• **Apply what you read**
• A. In the CTE article, give the part from "A new study" to "develop the disease." again, switching "contact sports" to "collision sports".
• B. Answer these questions about the CTE article:
(i) On what day is the new film about the league's handling of the issue set to be released?
(ii) About what share of the men who played contact sports and donated their brains to the Mayo Clinic brain bank showed signs of CTE?
(iii) How many cases did the new review of clinical records cover?

• **Provided passage**
╔══
Mayo Clinic Finds Evidence of CTE In High School Athletes
Chronic traumatic encephalopathy (CTE) has been controversial ever since it was first identified. The disease is the centerpiece of the massive “concussion” scandal within the NFL, and a new blockbuster film about the way the league has handled the issue is set to be released on Christmas day.
However, there has always been one assumption that provided some level of comfort about chronic traumatic encephalopathy. The neurodegenerative brain disease has largely been found in professional athletes so it was thought to be largely a “football problem” or a “professional athlete problem.”
A new study suggests that may not be the case.
Researchers from the Mayo Clinic say they have discovered CTE is also showing up disconcertingly frequently in men who participated in high school contact sports.
CTE is a chronic neurodegenerative brain disease linked to repeated brain injuries and is marked by memory loss, aggression, suicidal thoughts, depression, and dementia. Scientists from the Mayo Clinic say approximately one-third of the men who played contact sports and donated their brains to the Mayo Clinic brain bank after death showed signs of CTE.
The most notable cases of CTE have almost entirely been linked to NFL players, including Junior Seau, Terry Long, Frank Gifford, and Mike Webster. But, a new review of clinical records from over 1,700 cases in their brain bank show you don’t have to play in the NFL to develop the disease.
╚══
• **Supplied records**
╔══
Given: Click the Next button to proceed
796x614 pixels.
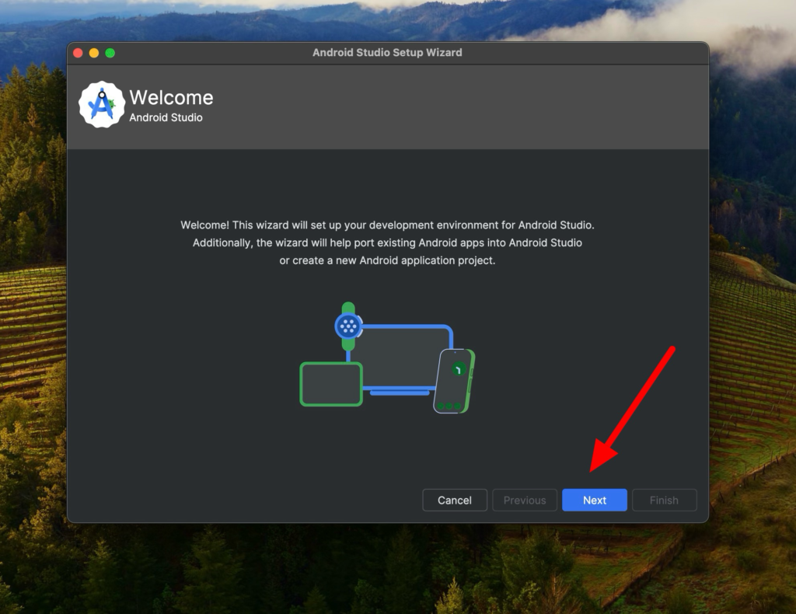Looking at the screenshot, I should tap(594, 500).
╚══
╔══
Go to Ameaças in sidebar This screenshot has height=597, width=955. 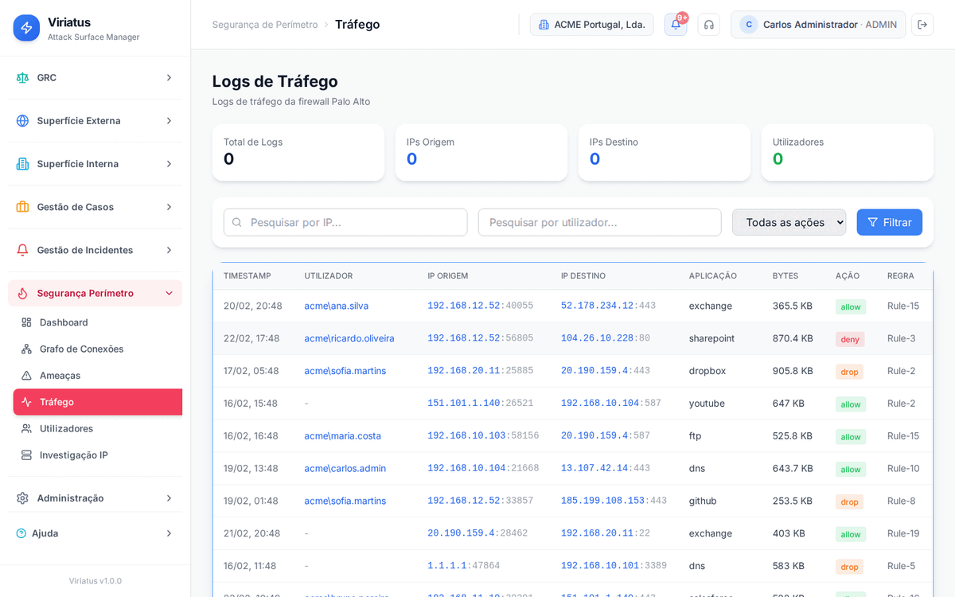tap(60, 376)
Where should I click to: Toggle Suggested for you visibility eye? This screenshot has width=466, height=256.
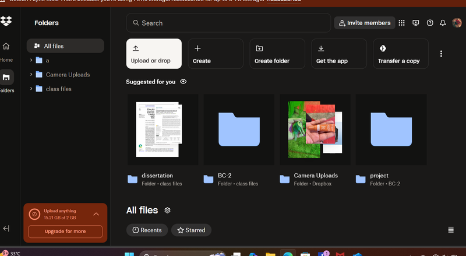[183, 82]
╚══
╔══
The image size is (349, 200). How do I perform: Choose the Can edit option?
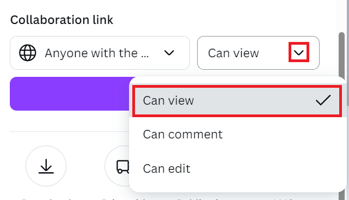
╚══
• **Numbered answers**
• A.
A new study suggests that may not be the case.
Researchers from the Mayo Clinic say they have discovered CTE is also showing up disconcertingly frequently in men who participated in high school collision sports.
CTE is a chronic neurodegenerative brain disease linked to repeated brain injuries and is marked by memory loss, aggression, suicidal thoughts, depression, and dementia. Scientists from the Mayo Clinic say approximately one-third of the men who played collision sports and donated their brains to the Mayo Clinic brain bank after death showed signs of CTE.
The most notable cases of CTE have almost entirely been linked to NFL players, including Junior Seau, Terry Long, Frank Gifford, and Mike Webster. But, a new review of clinical records from over 1,700 cases in their brain bank show you don’t have to play in the NFL to develop the disease.

• B.
(i) Christmas day
(ii) Approximately one-third
(iii) Over 1,700